» Your task:
Format the material as a numbered list, beginning with the line containing "Switch to the Fonts tab" and continuing through the line containing "click(x=166, y=236)", and omit any blank lines.

» Provided data:
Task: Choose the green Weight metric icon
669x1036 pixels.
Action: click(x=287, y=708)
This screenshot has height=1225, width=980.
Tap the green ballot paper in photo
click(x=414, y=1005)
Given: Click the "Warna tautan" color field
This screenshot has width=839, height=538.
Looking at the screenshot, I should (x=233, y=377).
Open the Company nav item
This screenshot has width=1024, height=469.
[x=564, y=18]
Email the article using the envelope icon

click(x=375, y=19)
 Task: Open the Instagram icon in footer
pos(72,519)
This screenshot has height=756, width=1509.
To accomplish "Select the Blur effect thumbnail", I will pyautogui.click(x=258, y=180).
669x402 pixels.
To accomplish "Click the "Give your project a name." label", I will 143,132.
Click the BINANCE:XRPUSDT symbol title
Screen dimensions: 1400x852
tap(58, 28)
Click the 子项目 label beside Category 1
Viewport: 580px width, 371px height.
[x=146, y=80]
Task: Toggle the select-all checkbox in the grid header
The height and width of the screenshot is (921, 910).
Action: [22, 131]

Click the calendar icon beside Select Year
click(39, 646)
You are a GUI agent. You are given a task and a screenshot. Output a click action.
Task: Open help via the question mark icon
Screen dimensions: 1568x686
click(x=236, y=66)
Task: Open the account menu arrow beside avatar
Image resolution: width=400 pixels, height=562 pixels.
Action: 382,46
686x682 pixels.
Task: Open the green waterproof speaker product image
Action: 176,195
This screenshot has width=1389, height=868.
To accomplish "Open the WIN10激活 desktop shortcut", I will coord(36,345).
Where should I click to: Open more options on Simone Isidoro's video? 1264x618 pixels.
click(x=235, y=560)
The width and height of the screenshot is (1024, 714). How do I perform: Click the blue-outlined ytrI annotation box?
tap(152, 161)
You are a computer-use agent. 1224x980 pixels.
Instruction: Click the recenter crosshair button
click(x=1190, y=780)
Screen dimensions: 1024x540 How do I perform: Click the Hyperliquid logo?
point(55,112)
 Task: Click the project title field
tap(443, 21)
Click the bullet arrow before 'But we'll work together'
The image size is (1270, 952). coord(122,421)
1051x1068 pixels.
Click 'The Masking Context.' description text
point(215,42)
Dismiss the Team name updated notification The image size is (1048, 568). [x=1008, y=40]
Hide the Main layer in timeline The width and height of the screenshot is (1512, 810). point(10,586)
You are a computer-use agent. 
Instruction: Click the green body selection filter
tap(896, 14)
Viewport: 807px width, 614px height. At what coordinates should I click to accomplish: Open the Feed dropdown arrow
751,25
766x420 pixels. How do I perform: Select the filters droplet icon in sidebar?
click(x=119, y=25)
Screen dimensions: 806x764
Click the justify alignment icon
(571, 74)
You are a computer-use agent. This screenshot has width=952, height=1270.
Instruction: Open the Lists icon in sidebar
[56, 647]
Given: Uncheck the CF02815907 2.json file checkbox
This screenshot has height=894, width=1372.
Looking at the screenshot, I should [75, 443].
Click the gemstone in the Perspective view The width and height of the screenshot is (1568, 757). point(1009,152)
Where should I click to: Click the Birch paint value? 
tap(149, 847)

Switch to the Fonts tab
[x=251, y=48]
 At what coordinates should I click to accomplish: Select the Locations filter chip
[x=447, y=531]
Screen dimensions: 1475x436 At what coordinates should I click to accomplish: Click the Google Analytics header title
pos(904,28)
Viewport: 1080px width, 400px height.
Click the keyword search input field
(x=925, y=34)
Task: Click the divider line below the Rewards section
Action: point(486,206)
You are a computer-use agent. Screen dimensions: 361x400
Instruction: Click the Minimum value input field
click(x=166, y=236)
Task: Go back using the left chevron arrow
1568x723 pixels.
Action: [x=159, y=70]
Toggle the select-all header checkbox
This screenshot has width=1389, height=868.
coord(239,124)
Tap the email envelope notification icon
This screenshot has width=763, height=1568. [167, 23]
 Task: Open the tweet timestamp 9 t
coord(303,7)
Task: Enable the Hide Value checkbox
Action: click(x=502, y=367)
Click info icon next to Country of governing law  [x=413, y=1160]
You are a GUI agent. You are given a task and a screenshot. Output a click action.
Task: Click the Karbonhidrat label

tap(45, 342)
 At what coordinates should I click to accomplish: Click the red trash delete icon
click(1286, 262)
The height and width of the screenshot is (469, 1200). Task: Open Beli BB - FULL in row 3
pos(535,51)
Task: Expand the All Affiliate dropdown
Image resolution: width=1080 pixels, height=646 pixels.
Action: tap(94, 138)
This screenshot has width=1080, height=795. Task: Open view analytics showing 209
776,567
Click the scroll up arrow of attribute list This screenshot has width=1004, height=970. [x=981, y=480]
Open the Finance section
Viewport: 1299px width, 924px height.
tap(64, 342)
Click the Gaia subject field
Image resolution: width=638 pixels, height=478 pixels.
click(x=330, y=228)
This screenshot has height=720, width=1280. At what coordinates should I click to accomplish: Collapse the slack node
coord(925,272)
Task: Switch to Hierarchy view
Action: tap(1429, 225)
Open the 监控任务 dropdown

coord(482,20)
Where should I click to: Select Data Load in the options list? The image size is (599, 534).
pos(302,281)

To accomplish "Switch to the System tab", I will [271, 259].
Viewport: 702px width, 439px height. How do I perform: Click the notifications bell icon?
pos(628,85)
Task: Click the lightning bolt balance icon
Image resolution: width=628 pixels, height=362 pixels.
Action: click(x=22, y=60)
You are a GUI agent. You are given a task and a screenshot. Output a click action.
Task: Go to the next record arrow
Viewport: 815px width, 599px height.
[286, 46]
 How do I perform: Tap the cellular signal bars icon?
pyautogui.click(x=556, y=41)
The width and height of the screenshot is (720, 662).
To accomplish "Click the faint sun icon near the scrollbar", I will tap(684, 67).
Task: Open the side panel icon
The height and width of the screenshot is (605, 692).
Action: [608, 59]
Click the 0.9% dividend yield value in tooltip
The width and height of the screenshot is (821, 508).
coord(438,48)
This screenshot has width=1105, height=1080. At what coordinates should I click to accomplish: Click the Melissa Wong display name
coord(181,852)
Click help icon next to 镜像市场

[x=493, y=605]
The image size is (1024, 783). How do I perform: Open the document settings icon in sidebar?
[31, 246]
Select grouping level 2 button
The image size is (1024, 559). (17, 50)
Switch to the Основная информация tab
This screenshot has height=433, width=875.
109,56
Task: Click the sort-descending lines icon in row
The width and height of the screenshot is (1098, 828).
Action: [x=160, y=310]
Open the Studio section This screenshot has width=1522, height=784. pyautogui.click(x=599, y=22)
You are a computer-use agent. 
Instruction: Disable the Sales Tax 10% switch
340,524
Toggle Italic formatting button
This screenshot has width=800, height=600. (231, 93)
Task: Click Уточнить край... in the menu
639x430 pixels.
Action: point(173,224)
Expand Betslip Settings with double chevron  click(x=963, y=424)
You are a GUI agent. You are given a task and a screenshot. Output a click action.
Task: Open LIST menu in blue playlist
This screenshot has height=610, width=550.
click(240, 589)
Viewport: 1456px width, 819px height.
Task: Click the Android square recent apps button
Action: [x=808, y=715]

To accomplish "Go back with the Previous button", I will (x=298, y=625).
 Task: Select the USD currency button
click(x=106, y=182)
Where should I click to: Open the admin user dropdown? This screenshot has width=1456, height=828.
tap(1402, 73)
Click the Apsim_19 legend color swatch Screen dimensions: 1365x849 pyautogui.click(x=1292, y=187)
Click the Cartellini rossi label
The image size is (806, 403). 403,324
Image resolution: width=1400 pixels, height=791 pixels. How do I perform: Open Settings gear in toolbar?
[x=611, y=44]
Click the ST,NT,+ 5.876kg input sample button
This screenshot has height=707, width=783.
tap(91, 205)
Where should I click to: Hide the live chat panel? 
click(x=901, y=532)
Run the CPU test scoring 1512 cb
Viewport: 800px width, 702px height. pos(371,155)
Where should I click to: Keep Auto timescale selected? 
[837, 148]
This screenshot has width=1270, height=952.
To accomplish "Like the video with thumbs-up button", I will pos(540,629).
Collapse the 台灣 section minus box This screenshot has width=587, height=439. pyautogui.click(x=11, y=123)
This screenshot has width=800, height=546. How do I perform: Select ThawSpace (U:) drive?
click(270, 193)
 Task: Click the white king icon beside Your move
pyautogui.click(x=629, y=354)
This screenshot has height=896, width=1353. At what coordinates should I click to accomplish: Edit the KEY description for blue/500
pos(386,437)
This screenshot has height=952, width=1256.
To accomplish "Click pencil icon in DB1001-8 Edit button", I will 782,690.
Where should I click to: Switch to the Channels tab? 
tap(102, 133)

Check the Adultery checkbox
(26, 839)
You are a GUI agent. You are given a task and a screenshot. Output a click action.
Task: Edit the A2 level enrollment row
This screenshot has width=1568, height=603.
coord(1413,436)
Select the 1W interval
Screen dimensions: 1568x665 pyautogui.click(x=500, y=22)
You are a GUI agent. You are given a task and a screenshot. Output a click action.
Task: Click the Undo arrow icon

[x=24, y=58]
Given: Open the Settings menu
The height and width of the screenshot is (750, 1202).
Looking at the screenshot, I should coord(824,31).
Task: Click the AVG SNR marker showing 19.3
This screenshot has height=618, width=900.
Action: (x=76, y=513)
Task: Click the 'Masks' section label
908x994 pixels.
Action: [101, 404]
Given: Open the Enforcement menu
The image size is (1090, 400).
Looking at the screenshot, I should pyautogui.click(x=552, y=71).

» Exercise solution:
1. Switch to the Fonts tab
2. [x=251, y=48]
3.  At what coordinates should I click to accomplish: Select the Locations filter chip
4. [x=447, y=531]
5. Screen dimensions: 1475x436 At what coordinates should I click to accomplish: Click the Google Analytics header title
6. pos(904,28)
7. Viewport: 1080px width, 400px height.
8. Click the keyword search input field
9. (x=925, y=34)
10. Task: Click the divider line below the Rewards section
11. Action: point(486,206)
12. You are a computer-use agent. Screen dimensions: 361x400
13. Instruction: Click the Minimum value input field
14. click(x=166, y=236)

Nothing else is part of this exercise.